### What you are asked to do
All of the data below should be copied exactly as it stands.

### Source material
┄┄┄┄┄┄┄┄┄┄┄┄┄┄┄┄┄┄┄┄
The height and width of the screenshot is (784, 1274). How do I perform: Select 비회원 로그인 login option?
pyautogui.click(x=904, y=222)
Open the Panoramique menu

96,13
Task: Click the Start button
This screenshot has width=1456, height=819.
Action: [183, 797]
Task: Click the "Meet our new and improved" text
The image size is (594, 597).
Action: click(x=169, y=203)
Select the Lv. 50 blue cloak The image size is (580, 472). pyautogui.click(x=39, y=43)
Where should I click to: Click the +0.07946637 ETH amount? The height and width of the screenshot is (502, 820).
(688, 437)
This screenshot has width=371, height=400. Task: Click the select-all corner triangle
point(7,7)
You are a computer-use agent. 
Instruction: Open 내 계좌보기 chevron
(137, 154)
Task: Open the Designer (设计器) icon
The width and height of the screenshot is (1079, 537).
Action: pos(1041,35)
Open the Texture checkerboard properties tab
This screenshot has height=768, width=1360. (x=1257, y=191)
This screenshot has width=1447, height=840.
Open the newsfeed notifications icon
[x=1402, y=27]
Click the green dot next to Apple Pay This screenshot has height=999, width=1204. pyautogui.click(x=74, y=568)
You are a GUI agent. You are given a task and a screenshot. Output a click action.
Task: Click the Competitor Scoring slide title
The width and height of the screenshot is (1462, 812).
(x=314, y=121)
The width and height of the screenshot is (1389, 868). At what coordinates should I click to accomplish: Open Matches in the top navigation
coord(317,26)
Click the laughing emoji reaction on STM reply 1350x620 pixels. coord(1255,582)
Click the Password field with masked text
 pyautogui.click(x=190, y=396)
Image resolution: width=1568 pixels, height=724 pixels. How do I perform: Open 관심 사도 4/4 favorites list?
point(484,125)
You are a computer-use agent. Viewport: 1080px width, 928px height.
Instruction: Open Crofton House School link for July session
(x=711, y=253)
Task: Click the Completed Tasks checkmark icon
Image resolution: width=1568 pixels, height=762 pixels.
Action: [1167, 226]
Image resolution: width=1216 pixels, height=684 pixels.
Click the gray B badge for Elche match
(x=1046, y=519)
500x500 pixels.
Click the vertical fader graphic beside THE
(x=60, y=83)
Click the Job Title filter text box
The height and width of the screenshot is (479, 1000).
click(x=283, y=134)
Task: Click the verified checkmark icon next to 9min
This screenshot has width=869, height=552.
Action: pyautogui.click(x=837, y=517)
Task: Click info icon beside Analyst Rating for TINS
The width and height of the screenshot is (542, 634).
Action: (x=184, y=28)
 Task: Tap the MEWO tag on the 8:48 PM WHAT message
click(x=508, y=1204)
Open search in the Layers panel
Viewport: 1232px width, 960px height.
┄┄┄┄┄┄┄┄┄┄┄┄┄┄┄┄┄┄┄┄
### Answer space
The height and width of the screenshot is (784, 1274). How do I perform: Select 비회원 로그인 login option?
pyautogui.click(x=904, y=222)
Open the Panoramique menu

96,13
Task: Click the Start button
This screenshot has width=1456, height=819.
Action: [183, 797]
Task: Click the "Meet our new and improved" text
The image size is (594, 597).
Action: click(x=169, y=203)
Select the Lv. 50 blue cloak The image size is (580, 472). pyautogui.click(x=39, y=43)
Where should I click to: Click the +0.07946637 ETH amount? The height and width of the screenshot is (502, 820).
(688, 437)
This screenshot has width=371, height=400. Task: Click the select-all corner triangle
point(7,7)
You are a computer-use agent. 
Instruction: Open 내 계좌보기 chevron
(137, 154)
Task: Open the Designer (设计器) icon
The width and height of the screenshot is (1079, 537).
Action: pos(1041,35)
Open the Texture checkerboard properties tab
This screenshot has height=768, width=1360. (x=1257, y=191)
This screenshot has width=1447, height=840.
Open the newsfeed notifications icon
[x=1402, y=27]
Click the green dot next to Apple Pay This screenshot has height=999, width=1204. pyautogui.click(x=74, y=568)
You are a GUI agent. You are given a task and a screenshot. Output a click action.
Task: Click the Competitor Scoring slide title
The width and height of the screenshot is (1462, 812).
(x=314, y=121)
The width and height of the screenshot is (1389, 868). At what coordinates should I click to accomplish: Open Matches in the top navigation
coord(317,26)
Click the laughing emoji reaction on STM reply 1350x620 pixels. coord(1255,582)
Click the Password field with masked text
 pyautogui.click(x=190, y=396)
Image resolution: width=1568 pixels, height=724 pixels. How do I perform: Open 관심 사도 4/4 favorites list?
point(484,125)
You are a computer-use agent. Viewport: 1080px width, 928px height.
Instruction: Open Crofton House School link for July session
(x=711, y=253)
Task: Click the Completed Tasks checkmark icon
Image resolution: width=1568 pixels, height=762 pixels.
Action: [1167, 226]
Image resolution: width=1216 pixels, height=684 pixels.
Click the gray B badge for Elche match
(x=1046, y=519)
500x500 pixels.
Click the vertical fader graphic beside THE
(x=60, y=83)
Click the Job Title filter text box
The height and width of the screenshot is (479, 1000).
click(x=283, y=134)
Task: Click the verified checkmark icon next to 9min
This screenshot has width=869, height=552.
Action: pyautogui.click(x=837, y=517)
Task: Click info icon beside Analyst Rating for TINS
The width and height of the screenshot is (542, 634).
Action: (x=184, y=28)
 Task: Tap the MEWO tag on the 8:48 PM WHAT message
click(x=508, y=1204)
Open search in the Layers panel
Viewport: 1232px width, 960px height.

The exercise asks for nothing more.